Decompression can occur due to structural failure of the pressure vessel, or failure of the compression system itself.[1][2] The speed and violence of the decompression is affected by the size of the pressure vessel, the differential pressure between the inside and outside of the vessel and the size of the leak hole.
The Federal Aviation Administration recognizes three distinct types of decompression events in aircraft:[1][2]
Explosive decompression occurs at a rate swifter than that at which air can escape from the lungs, typically in less than 0.1 to 0.5 seconds.[1][3] The risk of lung trauma is very high, as is the danger from any unsecured objects that can become projectiles because of the explosive force, which may be likened to a bomb detonation.
After an explosive decompression within an aircraft, a heavy fog may immediately fill the interior as the relative humidity of cabin air rapidly changes as the air cools and condenses. Military pilots with oxygen masks have to pressure-breathe, whereby the lungs fill with air when relaxed, and effort has to be exerted to expel the air again.[4]
Rapid decompression typically takes more than 0.1 to 0.5 seconds, allowing the lungs to decompress more quickly than the cabin.[1][5] The risk of lung damage is still present, but significantly reduced compared with explosive decompression.
Slow, or gradual, decompression occurs slowly enough to go unnoticed and might only be detected by instruments.[1] This type of decompression may also come about from a failure to pressurize as an aircraft climbs to altitude. An example of this is the Helios Airways Flight 522 crash, in which the pilots failed to check the aircraft was pressurising automatically and then react to the warnings that the aircraft was depressurising.
Seals in high-pressure vessels are also susceptible to explosive decompression; the O-rings or rubber gaskets used to seal pressurised pipelines tend to become saturated with high-pressure gases. If the pressure inside the vessel is suddenly released, then the gases within the rubber gasket may expand violently, causing blistering or explosion of the material. For this reason, it is common for military and industrial equipment to be subjected to an explosive decompression test before it is certified as safe for use.
This persistent myth is based on a failure to distinguish between two types of decompression: the first, from normal atmospheric pressure (one atmosphere) to a vacuum (zero atmospheres); the second, from an exceptionally high pressure (many atmospheres) to normal atmospheric pressure.
The first type, a sudden change from normal atmospheric pressure to a vacuum, is the more common. Research and experience in space exploration and high-altitude aviation have shown that while exposure to vacuum causes swelling, human skin is tough enough to withstand the drop of one atmosphere although the resulting hypoxia will cause unconsciousness after a few seconds.[6][7] It is also possible that pulmonary barotrauma (lung rupture) will occur if the breath is forcibly held.
The second type is rare, since the only normal situation in which it can occur is during decompression after deep-sea diving.

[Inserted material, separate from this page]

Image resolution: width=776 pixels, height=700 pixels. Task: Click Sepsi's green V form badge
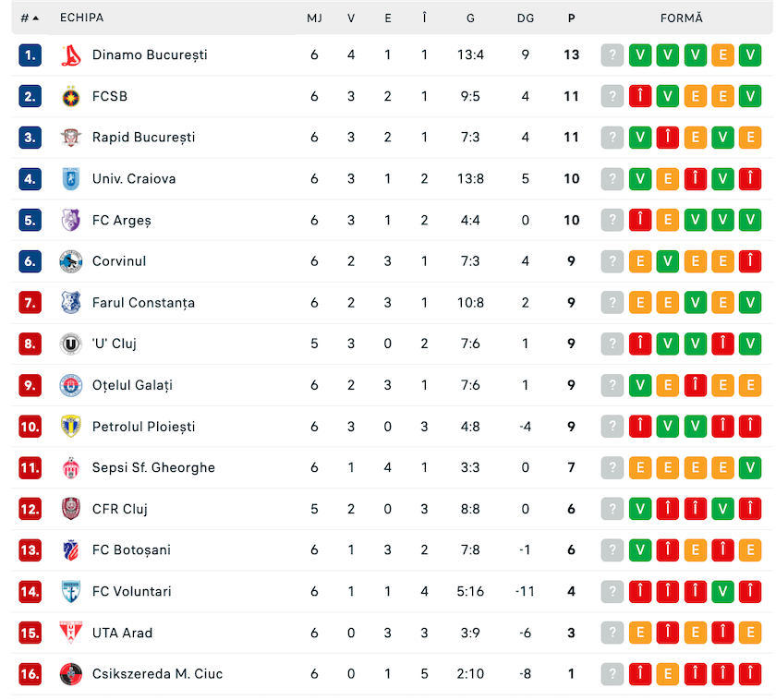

In fact, there is only a single well-documented occurrence: the Byford Dolphin incident, in which a catastrophic pressure drop of eight atmospheres caused massive, lethal, barotrauma, including the actual explosion of one diver. A similar but fictional death was shown in the film Licence to Kill, when a character's head explodes after his hyperbaric chamber is rapidly depressurized. Neither of these incidents would have been possible if the pressure drop had been only from normal atmosphere to a vacuum.
Aircraft fuselages are designed with ribs to prevent tearing; the size of the hole is one of the factors that determines the speed of decompression, and a bullet hole is too small to cause rapid or explosive decompression.
The television program Mythbusters examined this belief informally using a pressurised aircraft and several scale tests. The Mythbusters approximations suggested that fuselage design does not allow this to happen.
Flight Attendant C.B. Lansing was blown from Aloha Airlines Flight 243 when a large section of cabin roof (about 18' x 25') detached; the report states she was swept overboard rather than sucked through the hole. The Air Crash Investigation documentary report on Flight 243 (season 3, 2005) notes that the 'tear line' construction was supposed to prevent such a large slab failure. Working from passenger accounts (including one report of the hostess' legs disappearing through the roof), forensic evidence including NTSB photographs, and stress calculations,[8] experts speculated that the air hostess was sucked against the foot-square hole initially permitted by the tear strips, blocking it: this would have caused a 10 atmosphere pressure spike, hence the much greater material failure.[9] One corrosion engineer takes the view that the tear straps could also have been defeated by the airstream impact through Lansing's body.[10]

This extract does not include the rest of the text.